Noah langsung membantu Ivy berjalan. Keduanya melaju cepat membelah jalanan menuju rumah sakit. Rumah sakit malam itu tampak begitu sunyi.
Akan tetapi, keheningan itu justru memekakkan telinga Ivy. Langit mendung menggantung rendah seolah turut merasakan duka yang tengah menyelimuti langkah mereka. Noah menggenggam jemari Ivy dengan erat saat mereka melangkah cepat di lorong rumah sakit, menyusuri koridor menuju ruang ICU.
Langkah Ivy terasa ringan, tetapi bukan karena tenang. Sebaliknya, tubuhnya seperti melayang, tidak berpijak pada realita. Pikiran Ivy kosong, dadanya sesak, dengan mata sembab meski belum meneteskan air mata lagi.

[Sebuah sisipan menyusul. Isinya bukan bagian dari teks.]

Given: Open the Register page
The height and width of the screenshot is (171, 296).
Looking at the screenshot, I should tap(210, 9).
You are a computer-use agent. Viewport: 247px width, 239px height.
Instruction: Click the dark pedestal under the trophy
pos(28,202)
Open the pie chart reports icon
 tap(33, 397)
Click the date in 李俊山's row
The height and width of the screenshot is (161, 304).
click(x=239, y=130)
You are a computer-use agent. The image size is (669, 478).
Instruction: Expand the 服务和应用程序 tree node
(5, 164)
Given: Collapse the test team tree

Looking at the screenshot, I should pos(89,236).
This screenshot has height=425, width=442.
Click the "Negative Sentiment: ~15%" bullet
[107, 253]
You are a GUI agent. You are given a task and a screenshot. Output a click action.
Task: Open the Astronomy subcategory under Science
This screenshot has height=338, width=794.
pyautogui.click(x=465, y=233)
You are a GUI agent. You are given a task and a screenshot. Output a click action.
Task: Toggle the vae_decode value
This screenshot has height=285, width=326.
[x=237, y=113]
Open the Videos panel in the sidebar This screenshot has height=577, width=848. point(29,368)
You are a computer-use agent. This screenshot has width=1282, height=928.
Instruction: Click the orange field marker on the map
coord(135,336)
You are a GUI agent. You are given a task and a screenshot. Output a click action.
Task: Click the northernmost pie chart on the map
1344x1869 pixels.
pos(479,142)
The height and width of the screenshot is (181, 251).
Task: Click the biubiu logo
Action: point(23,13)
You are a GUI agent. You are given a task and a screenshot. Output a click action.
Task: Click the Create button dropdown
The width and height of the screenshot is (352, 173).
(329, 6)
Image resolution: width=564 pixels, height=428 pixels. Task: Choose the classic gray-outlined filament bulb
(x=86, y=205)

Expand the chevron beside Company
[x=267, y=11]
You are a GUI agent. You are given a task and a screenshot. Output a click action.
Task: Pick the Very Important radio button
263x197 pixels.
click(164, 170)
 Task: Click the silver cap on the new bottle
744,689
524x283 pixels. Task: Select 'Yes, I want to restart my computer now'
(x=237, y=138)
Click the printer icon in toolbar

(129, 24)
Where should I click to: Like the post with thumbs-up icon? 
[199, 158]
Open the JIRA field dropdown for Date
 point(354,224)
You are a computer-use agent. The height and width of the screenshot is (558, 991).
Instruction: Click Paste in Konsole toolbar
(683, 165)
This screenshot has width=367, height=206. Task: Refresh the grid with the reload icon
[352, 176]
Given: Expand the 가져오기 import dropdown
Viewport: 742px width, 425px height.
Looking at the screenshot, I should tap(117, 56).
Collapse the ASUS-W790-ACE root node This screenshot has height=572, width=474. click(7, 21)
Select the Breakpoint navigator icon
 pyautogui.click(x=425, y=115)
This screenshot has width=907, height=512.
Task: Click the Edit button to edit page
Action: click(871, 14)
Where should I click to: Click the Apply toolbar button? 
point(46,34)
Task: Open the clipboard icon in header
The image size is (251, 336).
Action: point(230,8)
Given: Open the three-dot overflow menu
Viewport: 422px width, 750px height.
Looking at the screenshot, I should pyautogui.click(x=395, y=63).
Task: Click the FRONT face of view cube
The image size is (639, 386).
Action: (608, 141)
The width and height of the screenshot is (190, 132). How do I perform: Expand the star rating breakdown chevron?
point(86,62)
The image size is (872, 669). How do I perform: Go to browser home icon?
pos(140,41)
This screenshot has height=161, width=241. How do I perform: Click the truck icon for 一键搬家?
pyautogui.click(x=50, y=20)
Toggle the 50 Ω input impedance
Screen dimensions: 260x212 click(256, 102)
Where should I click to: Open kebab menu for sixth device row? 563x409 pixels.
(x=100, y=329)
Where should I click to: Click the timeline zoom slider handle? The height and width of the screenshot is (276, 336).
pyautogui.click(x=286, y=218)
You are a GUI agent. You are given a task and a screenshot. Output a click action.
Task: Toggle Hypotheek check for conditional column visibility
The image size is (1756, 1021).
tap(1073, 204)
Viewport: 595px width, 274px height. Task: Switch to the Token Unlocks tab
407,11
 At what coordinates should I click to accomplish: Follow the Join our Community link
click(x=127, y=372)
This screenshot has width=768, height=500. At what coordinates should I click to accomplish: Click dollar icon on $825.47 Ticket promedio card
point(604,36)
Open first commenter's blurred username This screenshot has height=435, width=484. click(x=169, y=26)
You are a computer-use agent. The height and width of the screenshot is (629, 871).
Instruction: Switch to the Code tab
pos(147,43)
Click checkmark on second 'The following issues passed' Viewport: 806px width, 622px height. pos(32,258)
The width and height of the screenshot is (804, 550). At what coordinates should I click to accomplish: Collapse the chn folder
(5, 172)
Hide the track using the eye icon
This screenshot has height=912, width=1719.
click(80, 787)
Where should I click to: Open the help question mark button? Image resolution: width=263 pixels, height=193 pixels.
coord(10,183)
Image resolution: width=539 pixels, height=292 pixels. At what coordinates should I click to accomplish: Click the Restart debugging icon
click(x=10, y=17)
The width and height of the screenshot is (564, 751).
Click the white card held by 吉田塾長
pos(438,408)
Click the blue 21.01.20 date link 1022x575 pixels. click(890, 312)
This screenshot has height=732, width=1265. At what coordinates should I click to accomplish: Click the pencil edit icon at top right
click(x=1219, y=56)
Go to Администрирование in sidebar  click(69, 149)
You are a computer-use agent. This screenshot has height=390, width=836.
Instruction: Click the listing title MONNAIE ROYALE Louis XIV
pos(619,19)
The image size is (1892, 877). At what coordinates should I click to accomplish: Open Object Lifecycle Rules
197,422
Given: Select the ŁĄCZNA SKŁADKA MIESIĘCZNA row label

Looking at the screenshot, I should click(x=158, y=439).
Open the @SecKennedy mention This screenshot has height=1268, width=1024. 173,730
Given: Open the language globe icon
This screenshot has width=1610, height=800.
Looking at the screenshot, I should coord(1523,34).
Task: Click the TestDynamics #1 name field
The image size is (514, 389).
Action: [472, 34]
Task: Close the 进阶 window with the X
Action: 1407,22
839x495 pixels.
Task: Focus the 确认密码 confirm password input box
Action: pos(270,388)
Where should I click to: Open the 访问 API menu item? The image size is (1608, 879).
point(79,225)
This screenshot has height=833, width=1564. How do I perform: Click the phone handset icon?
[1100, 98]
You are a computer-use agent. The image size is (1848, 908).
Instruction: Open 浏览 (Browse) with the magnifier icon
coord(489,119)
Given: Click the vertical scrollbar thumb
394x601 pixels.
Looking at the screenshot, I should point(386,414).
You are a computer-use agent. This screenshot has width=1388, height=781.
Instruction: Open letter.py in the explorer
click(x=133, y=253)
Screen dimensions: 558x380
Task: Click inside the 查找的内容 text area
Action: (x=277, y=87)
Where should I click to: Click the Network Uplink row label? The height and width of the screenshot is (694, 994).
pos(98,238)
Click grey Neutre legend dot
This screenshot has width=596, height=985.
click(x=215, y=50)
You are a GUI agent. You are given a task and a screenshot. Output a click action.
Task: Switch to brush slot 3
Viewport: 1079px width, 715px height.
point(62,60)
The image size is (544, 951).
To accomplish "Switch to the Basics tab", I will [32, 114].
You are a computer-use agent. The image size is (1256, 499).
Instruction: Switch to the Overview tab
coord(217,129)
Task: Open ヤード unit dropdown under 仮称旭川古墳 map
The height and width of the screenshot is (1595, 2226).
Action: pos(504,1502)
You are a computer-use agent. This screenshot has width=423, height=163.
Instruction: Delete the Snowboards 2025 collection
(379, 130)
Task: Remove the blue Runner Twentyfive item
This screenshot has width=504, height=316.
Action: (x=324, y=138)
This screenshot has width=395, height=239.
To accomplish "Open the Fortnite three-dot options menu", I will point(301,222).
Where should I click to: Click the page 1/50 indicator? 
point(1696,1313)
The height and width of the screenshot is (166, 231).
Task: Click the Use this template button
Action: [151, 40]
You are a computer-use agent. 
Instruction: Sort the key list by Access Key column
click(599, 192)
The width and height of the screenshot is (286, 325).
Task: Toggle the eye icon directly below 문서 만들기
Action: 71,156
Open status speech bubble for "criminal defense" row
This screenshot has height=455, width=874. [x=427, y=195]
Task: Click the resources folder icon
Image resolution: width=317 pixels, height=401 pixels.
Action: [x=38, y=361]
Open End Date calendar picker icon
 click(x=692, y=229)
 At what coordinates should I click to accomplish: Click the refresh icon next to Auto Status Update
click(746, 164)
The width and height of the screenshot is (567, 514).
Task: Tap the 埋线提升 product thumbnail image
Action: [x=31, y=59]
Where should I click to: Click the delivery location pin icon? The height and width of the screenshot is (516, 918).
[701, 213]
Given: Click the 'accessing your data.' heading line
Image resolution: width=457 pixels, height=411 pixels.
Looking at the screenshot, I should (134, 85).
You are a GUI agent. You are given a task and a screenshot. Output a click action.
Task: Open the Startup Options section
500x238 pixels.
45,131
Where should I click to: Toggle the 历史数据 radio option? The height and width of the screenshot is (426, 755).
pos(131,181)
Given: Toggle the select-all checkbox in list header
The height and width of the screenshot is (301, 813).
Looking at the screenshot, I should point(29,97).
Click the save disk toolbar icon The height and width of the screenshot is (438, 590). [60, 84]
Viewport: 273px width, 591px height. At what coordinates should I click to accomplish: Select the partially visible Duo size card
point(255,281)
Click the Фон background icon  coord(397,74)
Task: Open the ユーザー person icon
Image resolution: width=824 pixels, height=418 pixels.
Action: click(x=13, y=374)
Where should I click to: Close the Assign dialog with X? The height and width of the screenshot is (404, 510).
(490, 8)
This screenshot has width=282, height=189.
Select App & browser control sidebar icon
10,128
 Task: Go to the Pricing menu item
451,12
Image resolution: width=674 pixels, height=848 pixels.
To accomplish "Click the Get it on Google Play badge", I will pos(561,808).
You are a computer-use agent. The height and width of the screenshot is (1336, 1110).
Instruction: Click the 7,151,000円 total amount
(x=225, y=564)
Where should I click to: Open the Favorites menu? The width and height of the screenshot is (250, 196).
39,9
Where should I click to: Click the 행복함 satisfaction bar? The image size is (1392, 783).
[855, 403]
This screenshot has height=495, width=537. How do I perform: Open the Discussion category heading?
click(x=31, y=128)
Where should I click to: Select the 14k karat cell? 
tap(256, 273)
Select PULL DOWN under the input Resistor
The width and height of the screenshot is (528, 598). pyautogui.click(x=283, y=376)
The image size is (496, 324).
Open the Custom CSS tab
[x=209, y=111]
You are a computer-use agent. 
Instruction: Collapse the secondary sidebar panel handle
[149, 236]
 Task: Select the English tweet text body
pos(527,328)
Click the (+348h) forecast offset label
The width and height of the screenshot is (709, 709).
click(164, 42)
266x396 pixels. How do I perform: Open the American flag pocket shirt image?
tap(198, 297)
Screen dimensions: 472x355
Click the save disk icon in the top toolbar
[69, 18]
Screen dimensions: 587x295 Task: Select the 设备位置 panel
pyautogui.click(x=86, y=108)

Saat pintu ruang ICU dibuka oleh seorang perawat, Ivy langsung terpaku. Di balik jendela kaca yang dibatasi tirai tipis, dia melihat ibunya terbaring dengan wajah pucat, tubuhnya dipenuhi selang dan alat bantu napas. Nafas Ivy tercekat.
“Ibu,” bisik Ivy pelan, seperti tak percaya bahwa sosok yang selama ini menjadi sumber kekuatannya kini terbaring tak berdaya.
Noah berdiri di belakangnya, meletakkan tangan di bahu Ivy. "Kamu tidak sendirian, Vy. Ada aku di sini."
Tak lama, seorang dokter keluar dari ruangan. Wajahnya muram, dan berjalan dengan langkah berat. Ivy langsung mendekat, wajahnya penuh harap sekaligus takut.
“Dok, bagaimana kondisi Ibu saya?”
Dokter itu menatap Ivy dengan empati yang dalam. Dia menunduk sedikit sebelum menjawab, “Kami sudah melakukan semua prosedur terbaik. Namun ... tumor di otak beliau sudah menyebar luas dan memicu komplikasi. Jantung beliau berhenti satu jam yang lalu. Kami mohon maaf.”
Dunia Ivy runtuh dalam sekejap. Tak ada tangisan yang langsung meledak, hanya keheningan yang mencekam. Ivy berdiri kaku. Mata Ivy menatap ke arah ruang ICU, tetapi penglihatannya mulai kabur. Kemudian, tubuhnya limbung.
“Noah ...,” bisik Ivy sebelum akhirnya pingsan dalam pelukan Noah.
Pemakaman dilangsungkan di Malang, kota kelahiran ibunya. Di tanah itu, tempat ibunya tumbuh, tertawa, dan mencintai, Ivy harus merelakan kepergian orang yang paling dia sayangi. Langit abu-abu mengiringi suara takbir dan doa yang mengalun lirih.
Tanah merah perlahan menutupi pusara sang ibu. Ivy berdiri mematung, tanpa air mata. Seakan tangisnya telah habis terkuras sejak malam pengumuman duka itu tiba.
Noah tak beranjak dari sisi Ivy. Dia memayungi perempuan itu meski hujan hanya gerimis. Tak sepatah kata pun keluar dari bibir Ivy, tetapi genggaman tangannya pada lengan Noah begitu erat seakan itu satu-satunya pegangan agar dia tidak hancur.
Satu per satu orang yang melayat pergi. Ivy masih berdiri di situ, di depan gundukan tanah yang belum sepenuhnya padat. Dia menatap nisan kayu sederhana yang baru saja ditancapkan.
Noah menatap Ivy dengan iba, lalu berkata pelan, “Vy ... kita harus pulang. Hujan mulai deras.”
“Aku janji bakal bahagiakan Ibu ... tapi belum sempat ....” Suara Ivy pecah.
Noah menarik tubuh Ivy ke pelukannya, memeluknya erat. Di bawah hujan, di atas tanah basah yang baru tertutup bunga, Noah menjadi satu-satunya tempat Ivy berlabuh.